Matt asked for this one.
Comment 7 dillon 2001-01-27 18:59:53 UTC
   I finally have time to play with your buffer cache fixes.  I am making
   one addition (and testing it today), and that is to have the buffer
   cache code call vm_map_simplify_entry() in order to collapse vm_map_entry
   elements together.  At the moment each buffer cache buffer allocates
   its own vm_map_entry, so a system with say 50MB worth of buffers will
   eat over 3000 vm_map_entry structures unnecessarily.  The vm_map is
   mostly contiguous in the buffer cache due to the way the buffer
   cache allocates and maintains its KVA space.

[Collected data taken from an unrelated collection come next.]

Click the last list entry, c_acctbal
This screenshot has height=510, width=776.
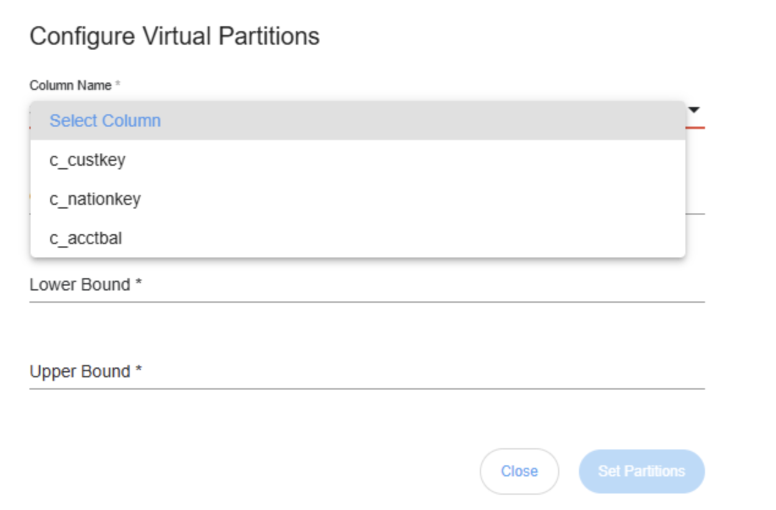(86, 238)
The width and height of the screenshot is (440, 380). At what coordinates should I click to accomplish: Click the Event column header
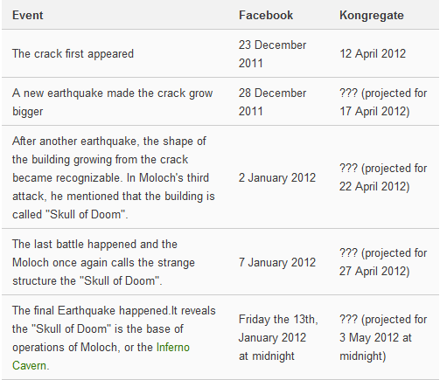[28, 16]
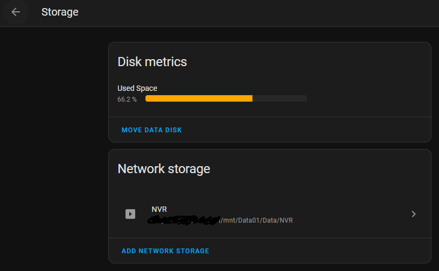Image resolution: width=439 pixels, height=271 pixels.
Task: Select the Network storage heading
Action: coord(164,169)
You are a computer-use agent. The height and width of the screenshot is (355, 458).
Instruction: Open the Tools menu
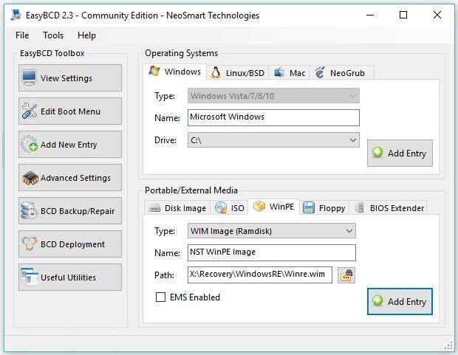[53, 35]
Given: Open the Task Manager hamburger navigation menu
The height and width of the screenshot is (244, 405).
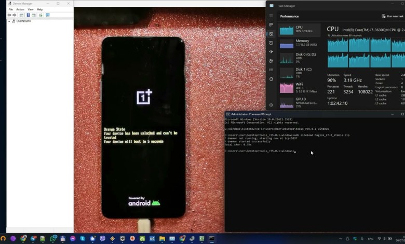Looking at the screenshot, I should coord(271,16).
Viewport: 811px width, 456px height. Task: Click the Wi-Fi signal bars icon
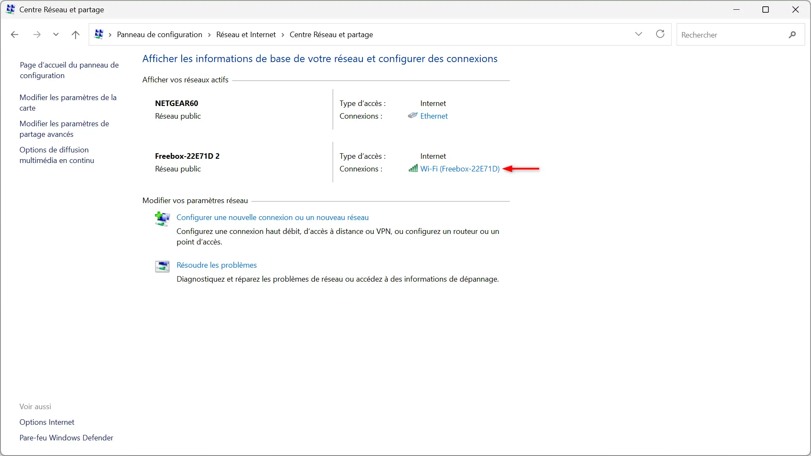413,168
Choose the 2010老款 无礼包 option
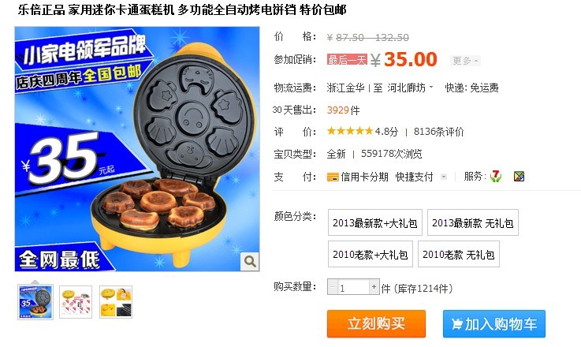Screen dimensions: 581x347 click(x=458, y=254)
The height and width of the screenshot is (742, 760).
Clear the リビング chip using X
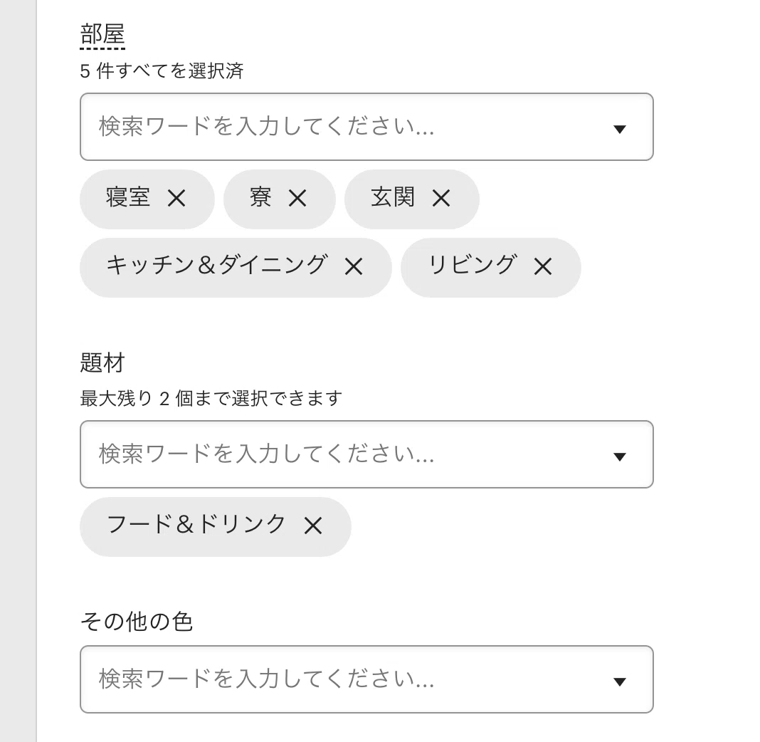[x=543, y=267]
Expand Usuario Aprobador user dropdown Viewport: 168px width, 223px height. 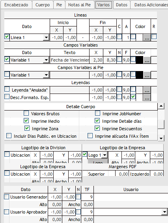164,212
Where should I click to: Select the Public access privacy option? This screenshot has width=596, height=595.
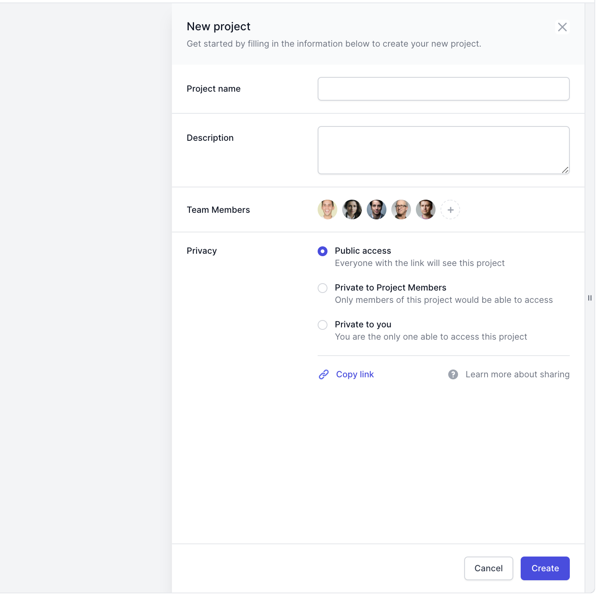coord(323,251)
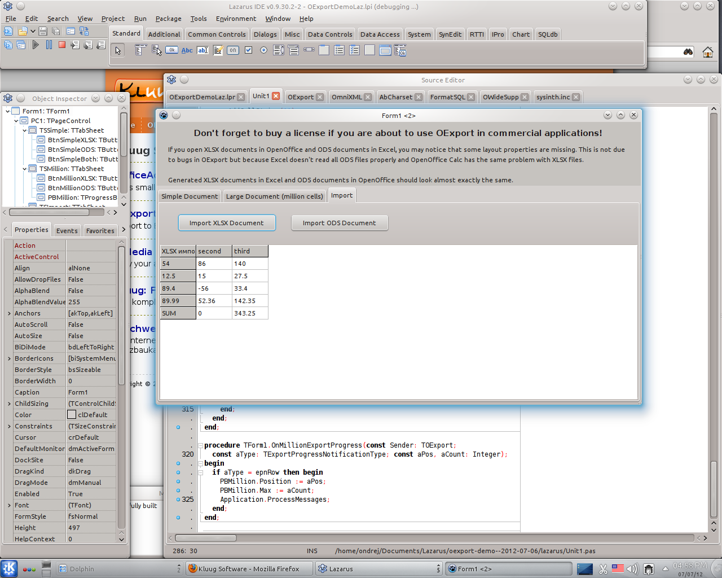Viewport: 722px width, 578px height.
Task: Select the TCheckBox component on the palette
Action: (x=248, y=50)
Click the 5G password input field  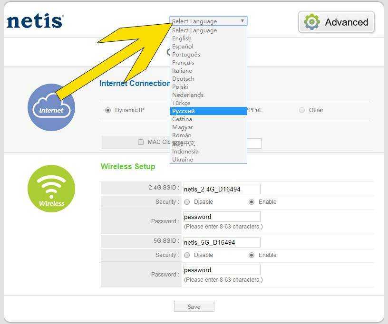pyautogui.click(x=222, y=270)
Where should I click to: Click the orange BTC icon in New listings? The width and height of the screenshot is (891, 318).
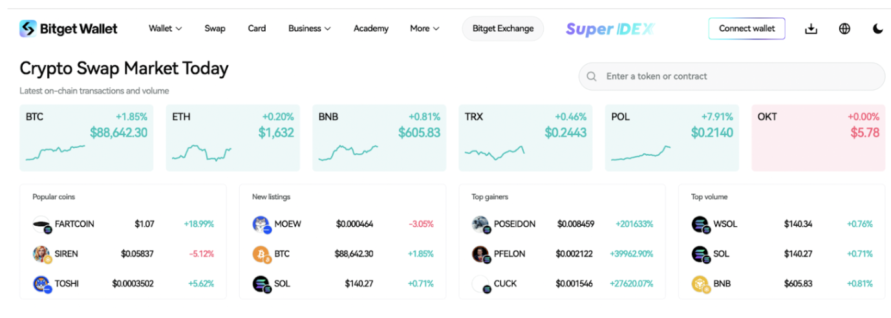[x=261, y=254]
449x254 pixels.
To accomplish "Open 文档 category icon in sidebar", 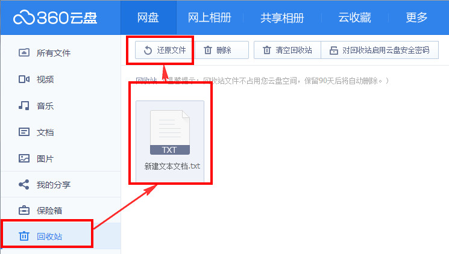I will 24,132.
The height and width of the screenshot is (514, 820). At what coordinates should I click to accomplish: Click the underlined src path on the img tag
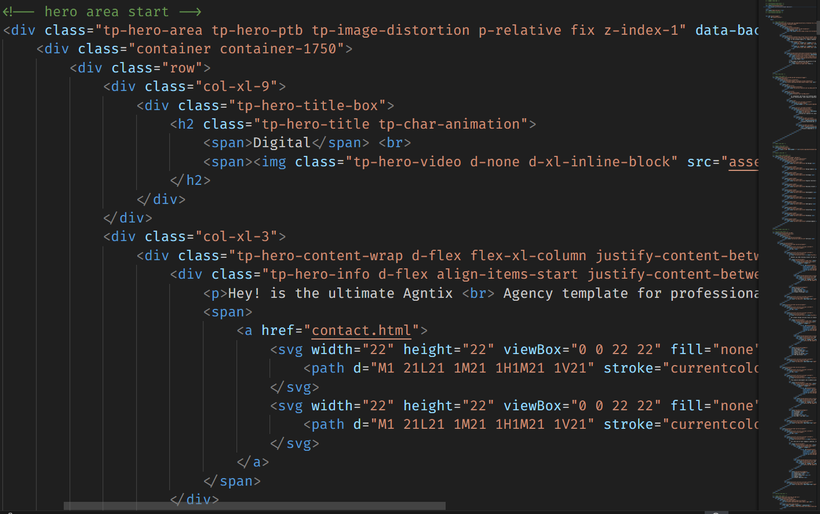743,162
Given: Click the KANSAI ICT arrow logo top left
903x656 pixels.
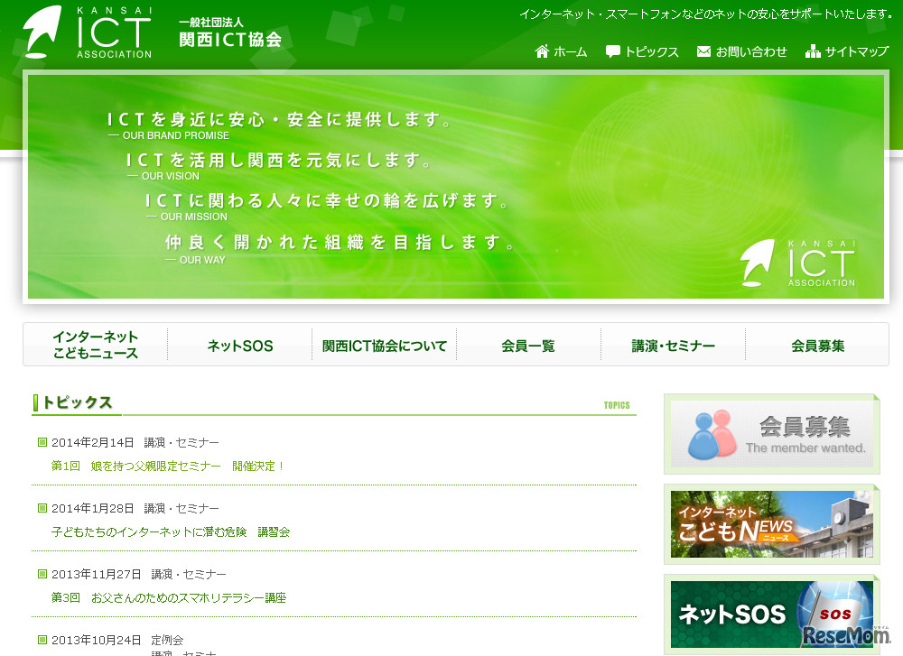Looking at the screenshot, I should [x=41, y=32].
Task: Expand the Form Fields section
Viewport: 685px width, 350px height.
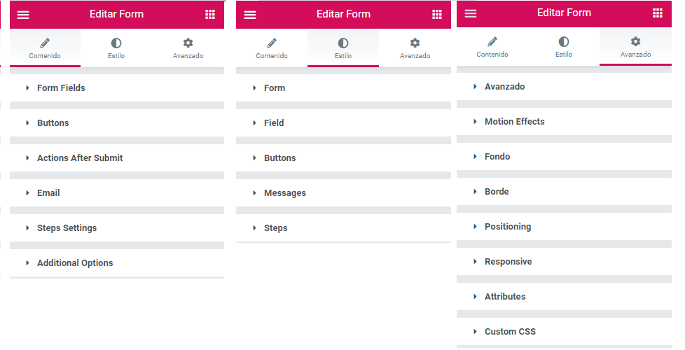Action: click(61, 88)

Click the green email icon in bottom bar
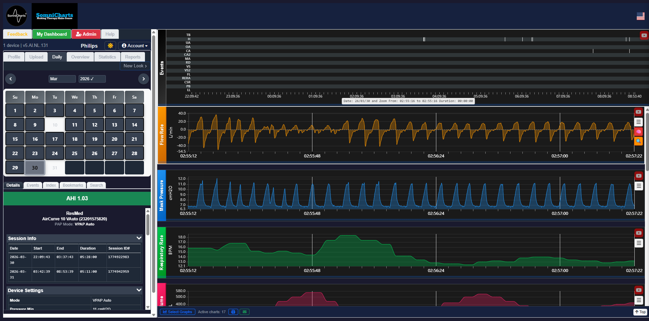244,312
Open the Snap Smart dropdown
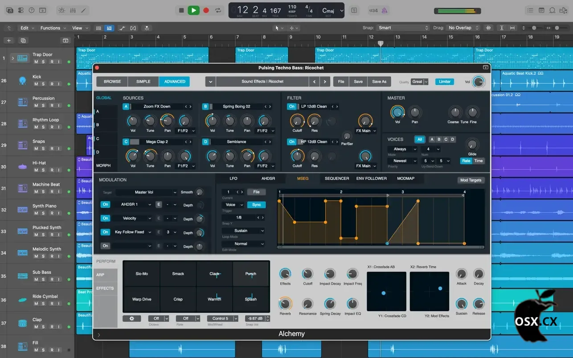The width and height of the screenshot is (573, 358). click(x=402, y=28)
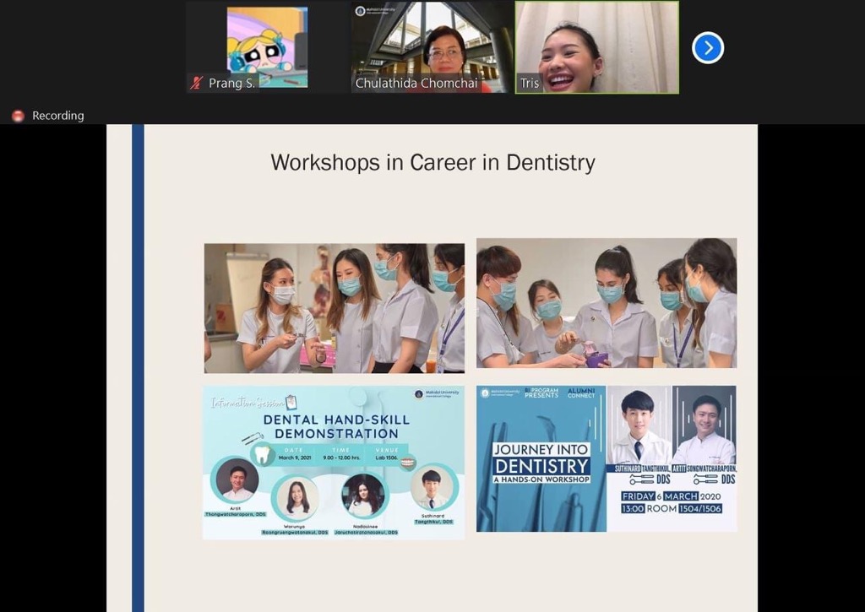Click the Recording status label
Viewport: 865px width, 612px height.
pos(57,116)
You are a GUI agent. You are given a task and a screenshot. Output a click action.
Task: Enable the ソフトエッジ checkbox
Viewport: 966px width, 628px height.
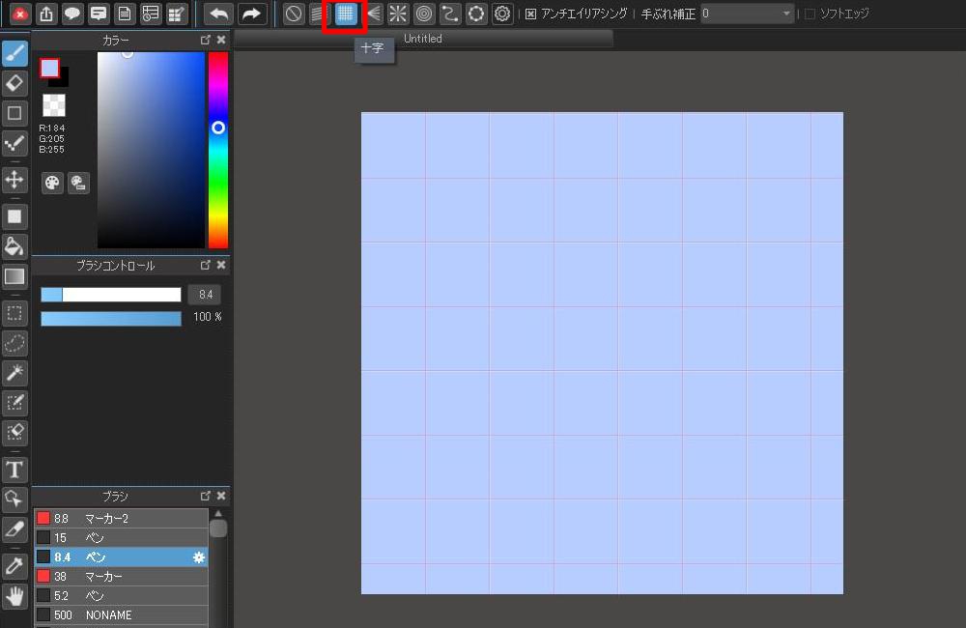(x=810, y=14)

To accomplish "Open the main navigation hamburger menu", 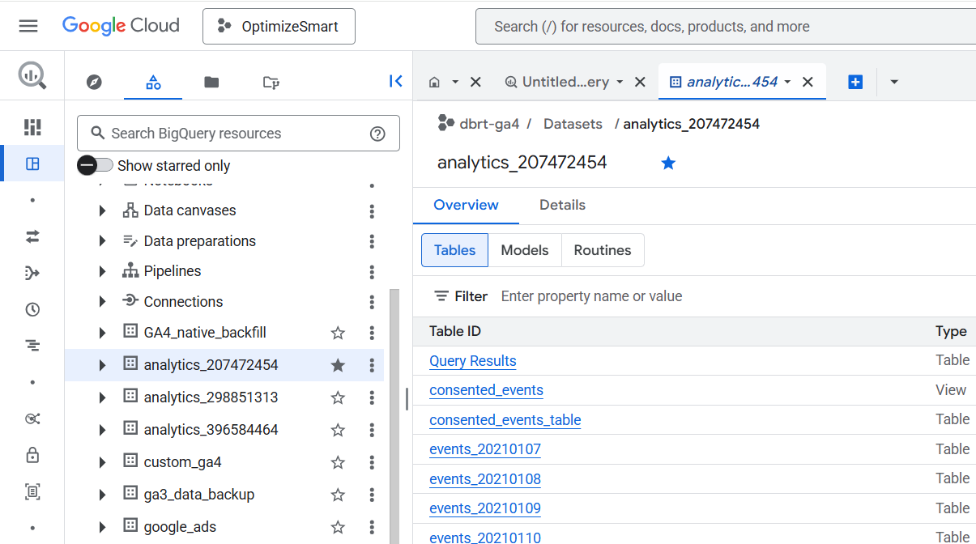I will (x=28, y=26).
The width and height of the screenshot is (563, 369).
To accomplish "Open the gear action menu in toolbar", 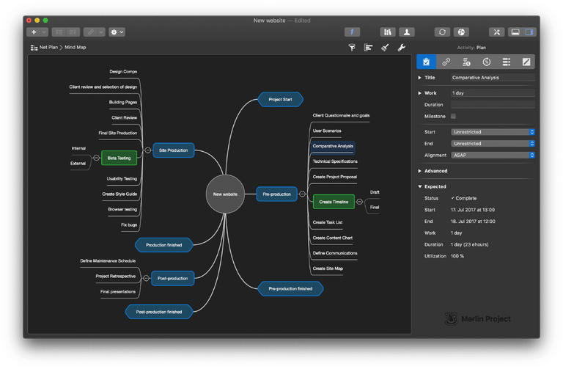I will [117, 32].
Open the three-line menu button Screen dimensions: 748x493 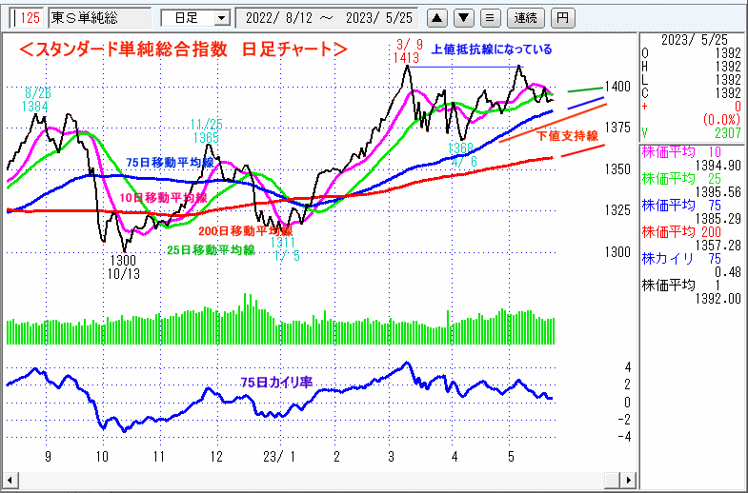(x=489, y=17)
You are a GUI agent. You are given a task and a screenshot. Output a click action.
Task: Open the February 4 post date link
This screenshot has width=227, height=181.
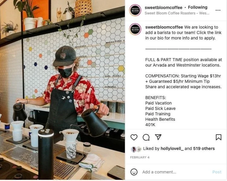140,157
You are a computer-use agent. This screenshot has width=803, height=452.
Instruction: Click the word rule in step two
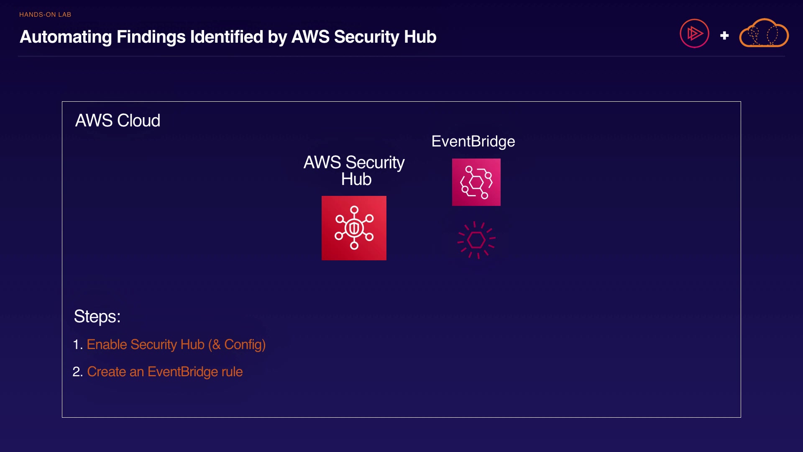pyautogui.click(x=232, y=372)
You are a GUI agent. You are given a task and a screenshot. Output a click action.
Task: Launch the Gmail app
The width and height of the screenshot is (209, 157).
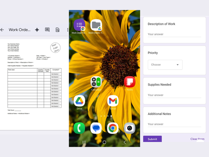pyautogui.click(x=113, y=101)
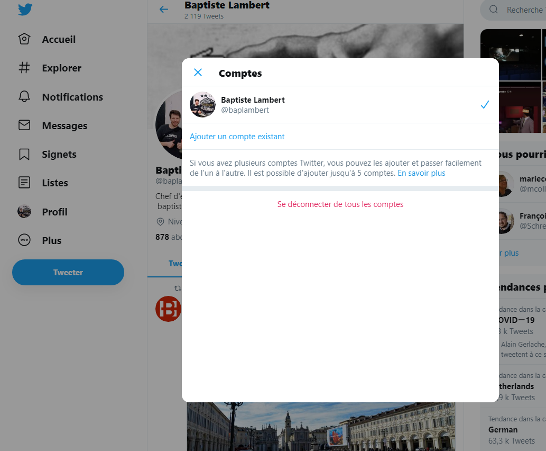
Task: Click the Profil menu item
Action: tap(54, 212)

   With your patch in place, it is possible to call vm_map_simplify_entry(),
   which should reduce the number of vm_map_entry structures to just a
   handful (maybe a dozen).

   I'll email you the diffs after I've done some basic testing.

						-Matt

:Here is a suggested fix.  Please review.
:
:Index: sys/i386/i386/machdep.c
:===================================================================
:RCS file: /home/ncvs/src/sys/i386/i386/machdep.c,v
:...
Comment 8 dillon 2001-01-27 20:23:14 UTC
:    elements together.  At the moment each buffer cache buffer allocates
:    its own vm_map_entry, so a system with say 50MB worth of buffers will

    Correction:  The initial allocation of buffers is linear and hits a
    vm_map_insert() optimization case, so only one vm_map_entry is created
    to cover the whole buffer map.  However, as time progresses and the
    buffer map gets fragmented, the act of freeing & reallocating creates
    serious fragmentation due to not calling vm_map_simplify_entry().

    The buffer cache code rarely calls bfreekva() - it reuses an existing
    mapping when possible.  Generally speaking the KVA is only freed when
    the buffer cache is forced to defragment the buffer_map due to 
    handling filesystems with mixed block sizes.  Since buffers are 16K
    aligned in KVM, only filesystem mixes with block sizes greater then
    16K will typically cause this problem to occur.

    However, I did find an edge case in the buffer cache code whereby it
    might decide to defragment due to a 'bufspace overcommit'.  The edge
    case can occur under any load condition.  The resulting fragmentation
    creates a proliferation of vm_map_entry elements associated with the
    buffer_map due to missing vm_map_simplify_entry() calls (the 
    vm_map_insert() optimization is not an all-encompassing optimization).
    With Tor's patch fixing the bogus vm_object allocations, and changing
    the buffer_map to a system map, we can now safely call 
    vm_map_simplify_entry().

						-Matt
Comment 9 Giorgos Keramidas freebsd_committer freebsd_triage 2003-02-23 02:15:29 UTC
Responsible Changed
From-To: dillon->freebsd-bugs

Back to the free pool.
Comment 10 Andre Oppermann freebsd_committer freebsd_triage 2003-12-27 15:25:49 UTC
State Changed
From-To: open->closed

This has been fixed ages ago by dillon in rev 1.194 of 
sys/vm/vm_map.c. 


Comment 11 Andre Oppermann freebsd_committer freebsd_triage 2003-12-27 15:25:49 UTC
Responsible Changed
From-To: freebsd-bugs->andre

This has been fixed ages ago by dillon in rev 1.194 of 
sys/vm/vm_map.c.